The complexities of machine learning in data science

Machine learning served as API

Machine learning is no longer just for geeks. Today, any programmer can call some APIs and include them as part of his work. With the Amazon cloud, with Google Cloud Platforms (GCP) and many more such platforms, in the coming days and years we can easily see machine learning models now being offered to you in API forms. So all you have to do is work on your data, clean it, and convert it into a format that can ultimately be fed into a machine learning algorithm that is nothing more than an API. So, it becomes plug and play. You connect the data to an API call, the API goes back to the computing machines, comes back with the predictive results, and then takes an action based on that.

Machine learning: some use cases

Things like facial recognition, voice recognition, identifying a file that is a virus, or predicting what the weather will be like today and tomorrow, all these uses are possible in this mechanism. But obviously there is someone who has put a lot of work into making sure these APIs are available. If, for example, we take facial recognition, there’s been a lot of work in the image processing area where you take an image, you train your model on the image, and finally you can come out with a very generalized model that can work on some new type of data that will come in the future and that you have not used to train your model. And this is typically how machine learning models are built.

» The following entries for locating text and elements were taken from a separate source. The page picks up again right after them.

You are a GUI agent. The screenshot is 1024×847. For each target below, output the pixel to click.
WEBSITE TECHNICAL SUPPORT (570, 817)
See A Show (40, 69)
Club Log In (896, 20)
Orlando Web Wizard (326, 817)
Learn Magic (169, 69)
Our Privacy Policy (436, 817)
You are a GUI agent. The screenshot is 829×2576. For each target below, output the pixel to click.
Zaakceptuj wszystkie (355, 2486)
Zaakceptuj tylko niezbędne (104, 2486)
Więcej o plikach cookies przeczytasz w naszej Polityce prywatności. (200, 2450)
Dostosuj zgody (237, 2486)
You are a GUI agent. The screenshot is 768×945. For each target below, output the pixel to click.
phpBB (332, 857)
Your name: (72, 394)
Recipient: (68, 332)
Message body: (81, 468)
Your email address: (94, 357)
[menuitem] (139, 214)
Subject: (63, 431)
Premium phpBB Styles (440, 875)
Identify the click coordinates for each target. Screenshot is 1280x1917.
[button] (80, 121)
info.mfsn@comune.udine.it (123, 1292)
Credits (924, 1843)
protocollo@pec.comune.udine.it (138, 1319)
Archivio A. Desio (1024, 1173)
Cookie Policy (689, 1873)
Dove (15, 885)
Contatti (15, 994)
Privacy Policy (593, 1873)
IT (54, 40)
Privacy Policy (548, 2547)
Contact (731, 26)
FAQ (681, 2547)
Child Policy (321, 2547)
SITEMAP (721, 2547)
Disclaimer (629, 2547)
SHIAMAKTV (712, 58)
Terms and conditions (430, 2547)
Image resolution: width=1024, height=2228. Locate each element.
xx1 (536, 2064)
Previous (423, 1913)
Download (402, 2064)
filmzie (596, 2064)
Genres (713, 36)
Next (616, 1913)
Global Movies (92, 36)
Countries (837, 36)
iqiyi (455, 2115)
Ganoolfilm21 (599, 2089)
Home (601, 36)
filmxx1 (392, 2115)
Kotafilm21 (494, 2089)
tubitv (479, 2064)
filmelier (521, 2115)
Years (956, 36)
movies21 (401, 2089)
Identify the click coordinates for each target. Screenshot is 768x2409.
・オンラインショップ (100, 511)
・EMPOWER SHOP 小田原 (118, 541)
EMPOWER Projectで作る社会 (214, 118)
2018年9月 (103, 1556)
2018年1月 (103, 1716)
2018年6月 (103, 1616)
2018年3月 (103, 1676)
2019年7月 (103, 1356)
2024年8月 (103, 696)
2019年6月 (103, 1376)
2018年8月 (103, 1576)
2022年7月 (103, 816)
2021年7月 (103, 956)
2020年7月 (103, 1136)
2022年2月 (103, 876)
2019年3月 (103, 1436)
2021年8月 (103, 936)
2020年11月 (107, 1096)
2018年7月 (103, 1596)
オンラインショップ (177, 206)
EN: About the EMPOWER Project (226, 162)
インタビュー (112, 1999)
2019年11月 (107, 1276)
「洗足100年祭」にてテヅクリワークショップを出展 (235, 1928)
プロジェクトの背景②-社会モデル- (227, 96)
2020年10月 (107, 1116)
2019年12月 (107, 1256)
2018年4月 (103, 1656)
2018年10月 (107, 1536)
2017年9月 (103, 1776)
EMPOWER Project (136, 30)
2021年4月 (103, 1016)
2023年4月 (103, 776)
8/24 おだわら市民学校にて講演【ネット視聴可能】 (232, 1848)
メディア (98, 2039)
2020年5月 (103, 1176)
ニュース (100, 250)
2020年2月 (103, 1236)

The case of antivirus software

All of your antivirus software, usually in the case of identifying a file as malicious or good, benign or safe, and most antiviruses have now moved from static signature-based virus identification to dynamic machine learning-based detection to identify virus So more and more when you use antivirus software you know that most antivirus software gives you updates and these updates in the early days used to be in the signature of viruses. But today these signatures become machine learning models. And when there is a new virus update, you have to completely retrain the model you already had. You need to retrain your mode to know that this is a new virus on the market and on your machine. The way machine learning can do that is that every malware or virus file has certain characteristics associated with it. For example, a Trojan can get to his machine, the first thing he does is create a hidden folder. The second thing he does is copy some dlls. The moment a malicious program starts to perform any action on your machine, it leaves its traces and this helps to reach them.